• **What you should do**
Exclude images, then output the remaining data verbatim.

• **Information shown**
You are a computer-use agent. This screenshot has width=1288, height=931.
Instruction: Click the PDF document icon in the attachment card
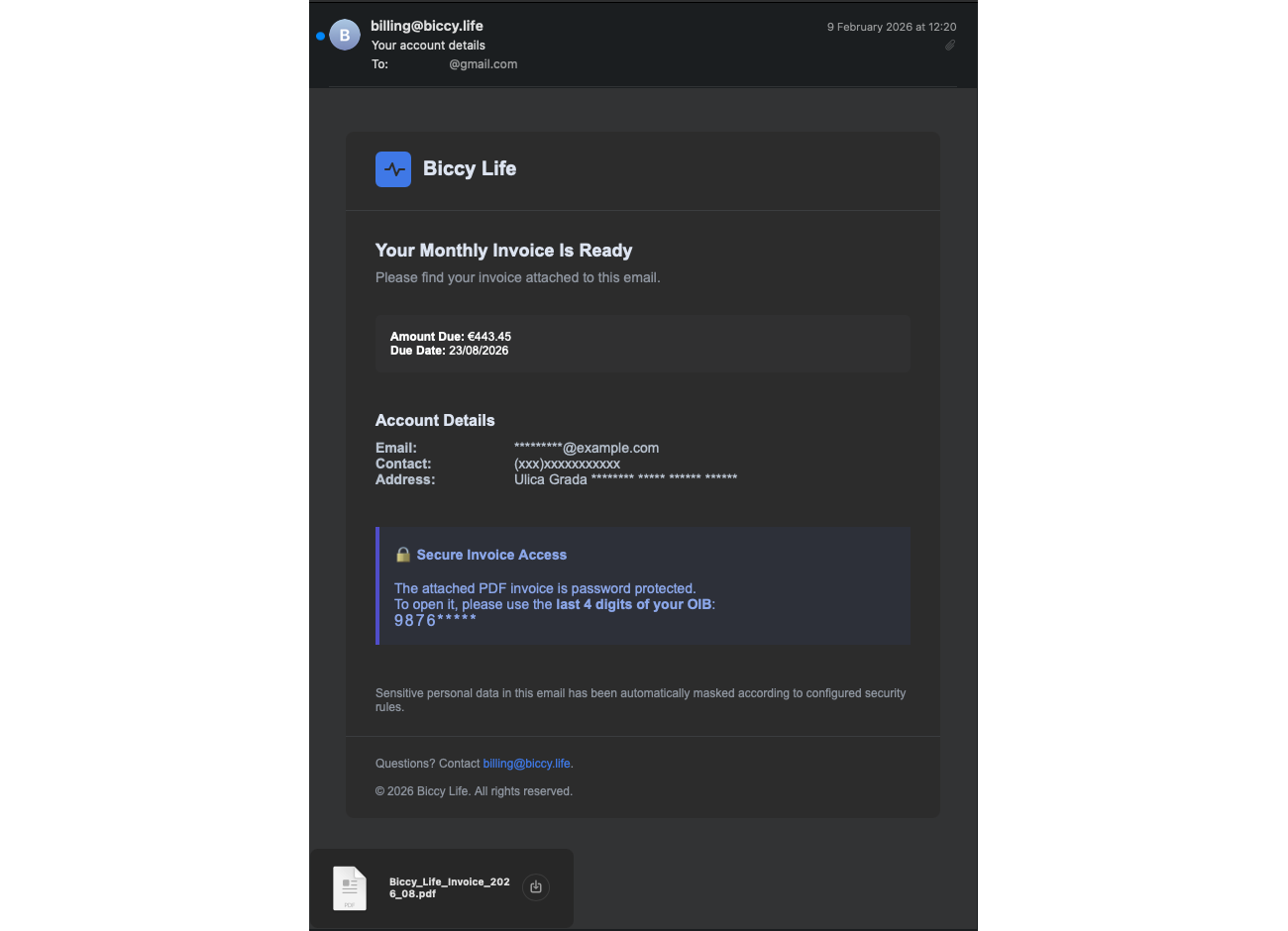pyautogui.click(x=350, y=887)
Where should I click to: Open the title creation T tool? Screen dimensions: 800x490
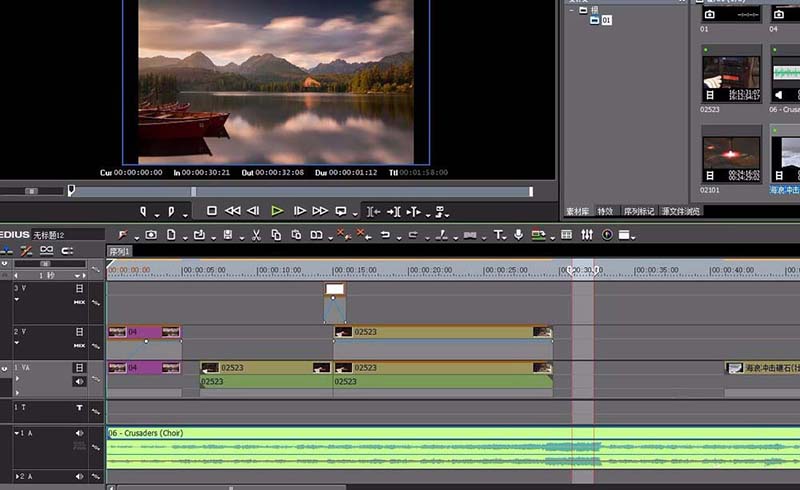point(498,235)
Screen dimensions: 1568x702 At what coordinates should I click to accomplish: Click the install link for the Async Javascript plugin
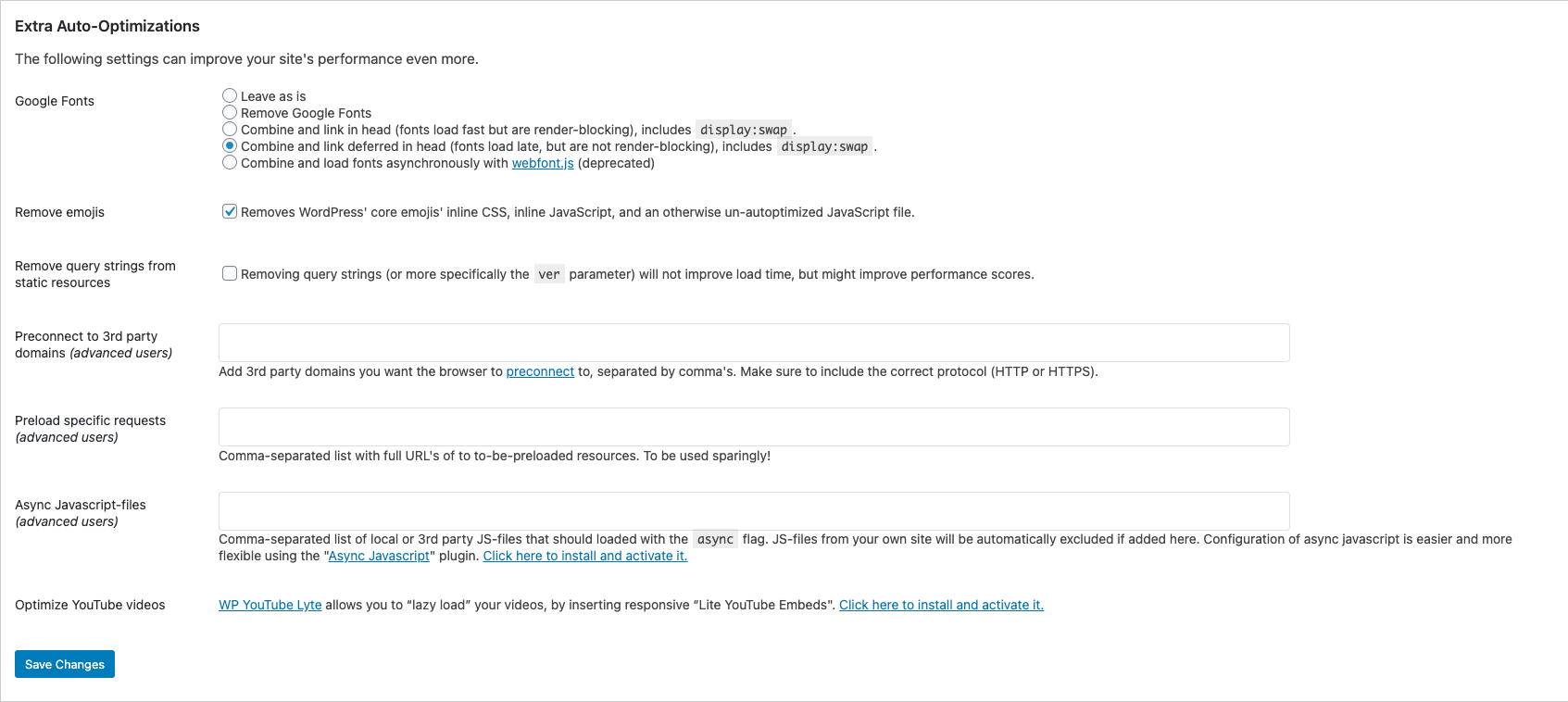click(x=585, y=556)
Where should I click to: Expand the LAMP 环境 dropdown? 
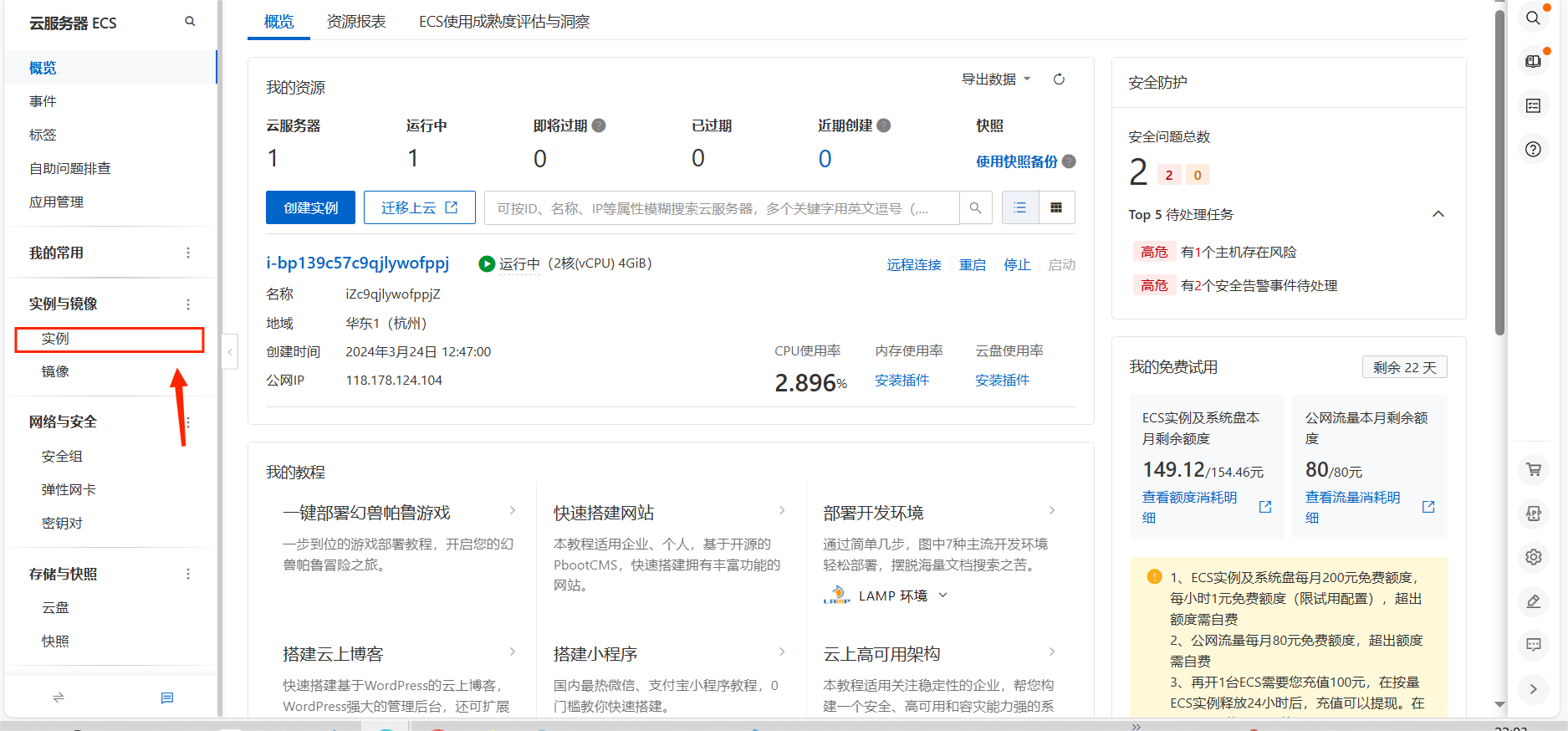click(942, 596)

• **Solution**
You are a computer-use agent. This screenshot has width=1288, height=931.
Instruction: Click the PDF document icon in the attachment card
pyautogui.click(x=350, y=887)
Where should I click to: Open the title creation T tool? Screen dimensions: 800x490
point(498,235)
Screen dimensions: 1568x702 At what coordinates should I click to accomplish: Click the install link for the Async Javascript plugin
click(x=585, y=556)
Where should I click to: Expand the LAMP 环境 dropdown? 
click(942, 596)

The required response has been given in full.